И Сашка отвечал, неожиданно впопад:

— Погода очень хорошая, Александр Сергеевич. Теперь на Кавказе очень даже тепло, если только дождь не идет.

38

И вот в один прекрасный день получил он письмо от Настасьи Федоровны, маменьки.

«Мой любезный сын!

Не имею слов, чтобы тебя отблагодарить. Ты, мой друг, — единственный помощник своей матери. Как ты меня одолжил, что сразу же и послал четыре тысячи золотом, не то, вообрази, не знаю, как бы и справилась с этими кредиторами. Говорят, Иван Федоровичу дали миллион. Какое счастье! Я писала Елизе и поздравляла. Письма идут медленно, так что ответа до сей поры не получала.

Не оставляй, мой друг, Ивана Федоровича. Он при нынешних стесненных обстоятельствах большая для нас подпора. Дошло до меня и о ваших почестях, любезный сын, и сердце матери радовалось издали.

Дошло и о некоторых ваших литературных подвигах, но зачем нам говорить об увлечении молодости! Четыре тысячи я в ту же неделю отдала за долг Никите Ивановичу, не то срок закладной, и ваша мать осталась бы без крова! Надеюсь только на Бога и на вас, бесценный сын.

А. G.

Здесь, на Москве, очень удивляются, что до сей поры не слышно ничего о назначении твоем. Помни, сынок, что голы мы, как сосенки».

Грибоедов оглядел голую комнату.

— Прорва, — тихо сказал он и сжал зубы.

И, чтоб самому не подумать, что сказал это о матери, стал рыться в Сашкиных счетах.

Он закричал Сашке:

— Сашка, прорва. Ты меня до сумы доведешь. Ты знаешь, сколько ты за переезд, франт-собака, ухлопал!

Кричал он совершенно голосом Настасьи Федоровны.

39

Нежданно-негаданно назавтра пришла записка от Нессельрода, краткая и крайне вежливая.

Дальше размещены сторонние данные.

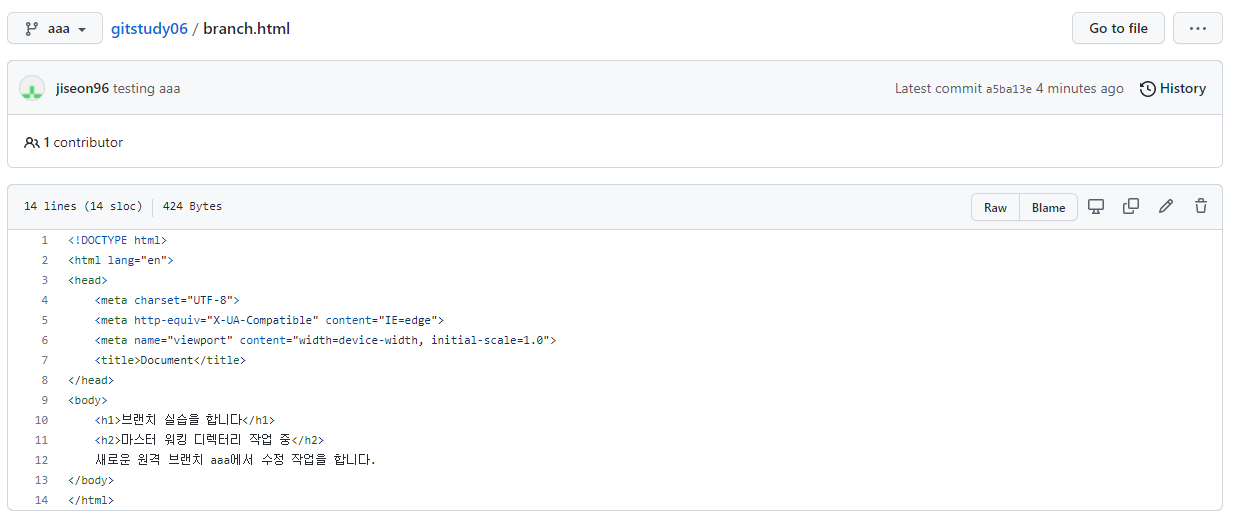The width and height of the screenshot is (1244, 526).
Task: Open the Raw file view
Action: (995, 207)
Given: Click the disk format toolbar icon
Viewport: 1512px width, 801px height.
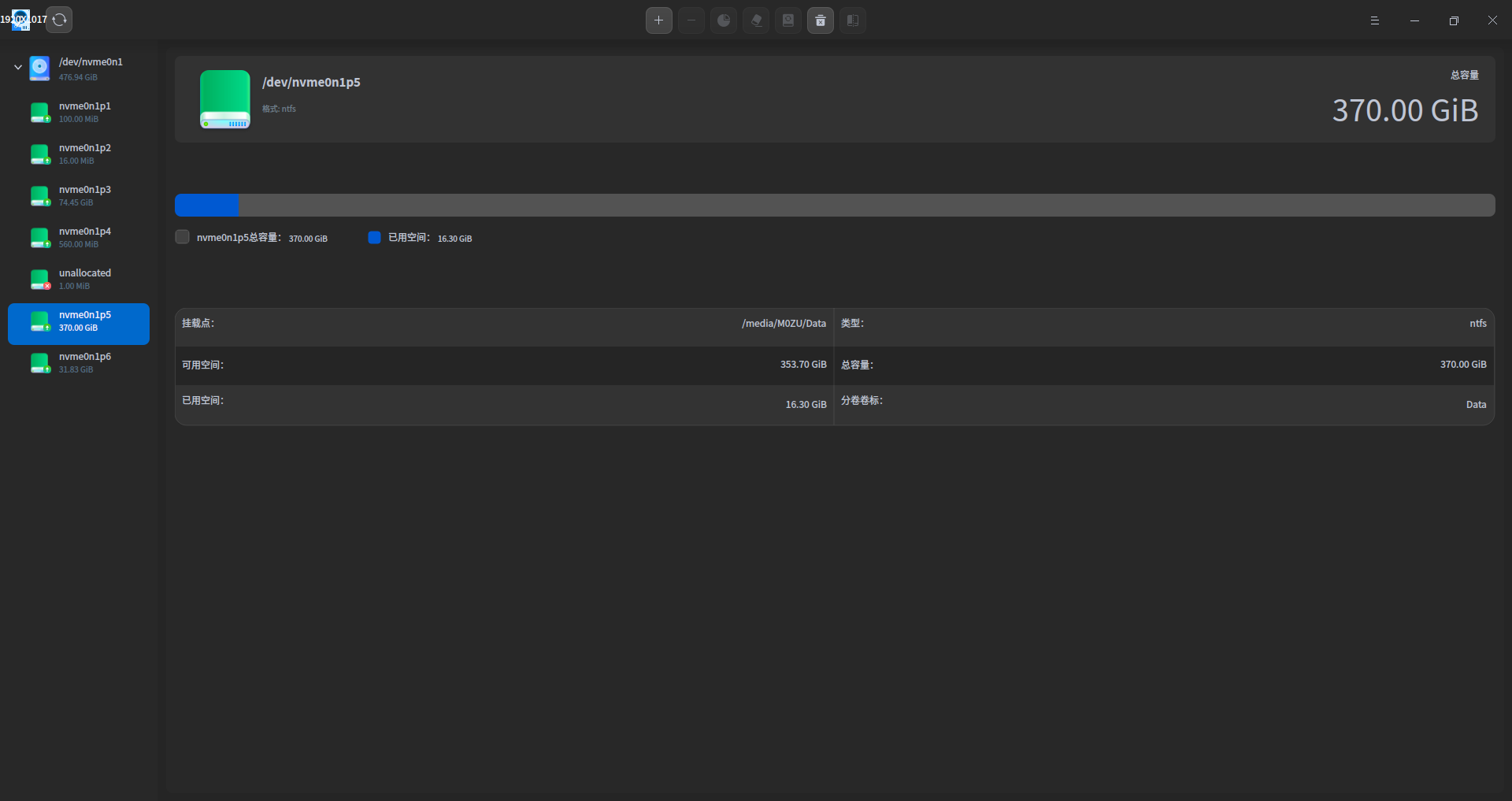Looking at the screenshot, I should [788, 20].
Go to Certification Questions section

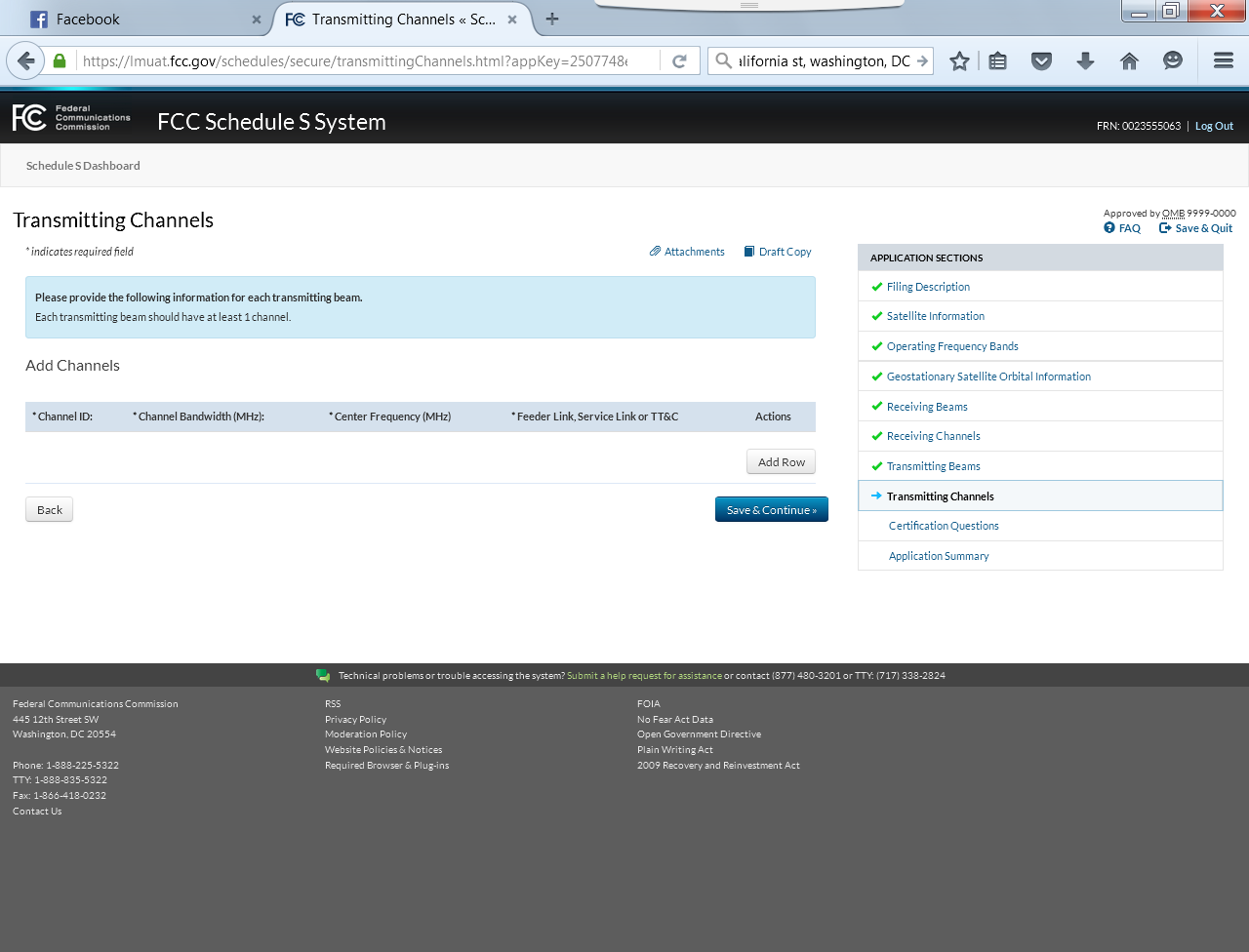[943, 526]
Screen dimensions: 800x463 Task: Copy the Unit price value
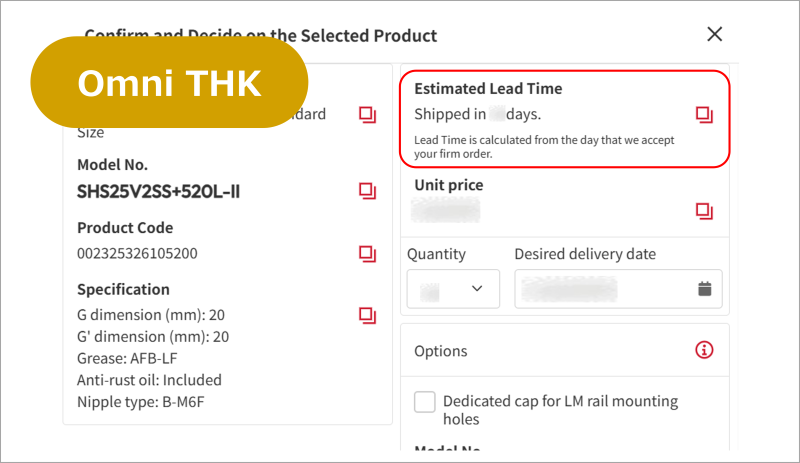704,210
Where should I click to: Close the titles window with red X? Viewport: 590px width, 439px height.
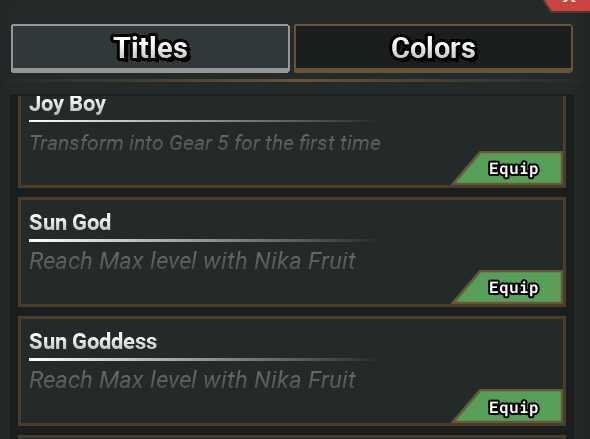click(569, 5)
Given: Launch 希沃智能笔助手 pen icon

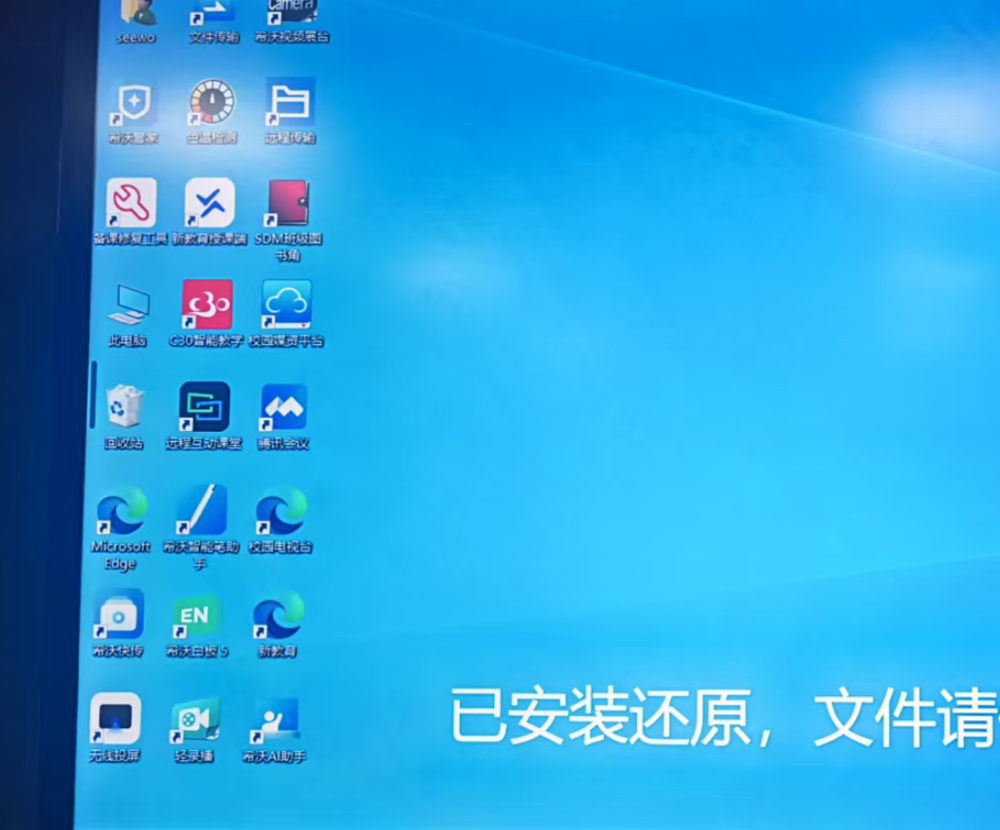Looking at the screenshot, I should coord(201,511).
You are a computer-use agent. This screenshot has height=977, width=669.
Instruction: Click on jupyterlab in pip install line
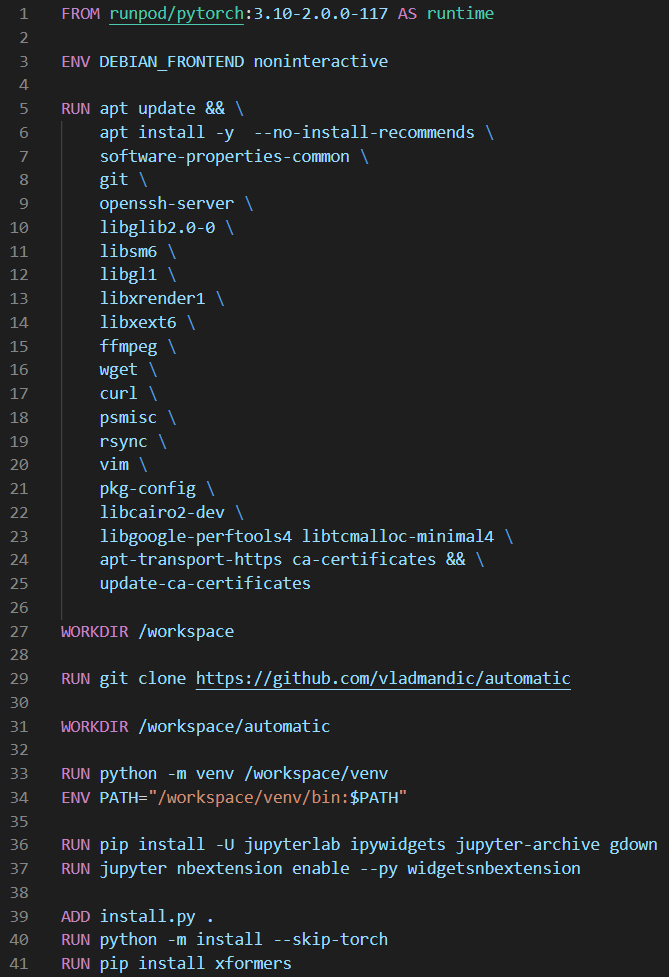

Грибоедов чрезвычайно медленно и вяло собирался к нему. Сидел без фрака в креслах, пил чай, прихлебывал и мирно говорил Сашке:

— Александр, ты как думаешь, можно здесь найти квартиру несколько пониже, хоть во втором жилье?

— Можно.

— А дешево, как думаешь?

— Можно и дешево.

— У тебя оба локтя продраны.

— Оба-с.

— Что ж ты другого казакина себе не сошьешь?

— Вы денег не давали-с.

— Зачем же ты мне не говорил? Вот тебе деньги; что останется, себе возьми, на орехи.

— Благодарим.

— А у тебя знакомых здесь нет, Александр?

Сашка подозревал хитрость.

— Нету-с знакомых. Ни одной.

— Вот как, ни одной. Напрасно, Александр. Заведи себе знакомых.

— У меня со второго этажа знакомые.

— Подай мне фрак. Орден.

Он долго вворачивал перед зеркалом золотой шпенек в черное сукно.

— Криво? — спросил он Сашку.

— Нет, прямо-с.

— Хорошо. Я пойду. Я дома, может быть, не скоро буду, так ты пообедай, квартиру запри и можешь идти со двора.

— Слушаю. К вечеру быть?

— Можешь к вечеру, можешь и раньше. Как хочешь, Александр.

Говорил он с Сашкой очень покорно и вежливо, точно это был не Сашка, а Бегичев.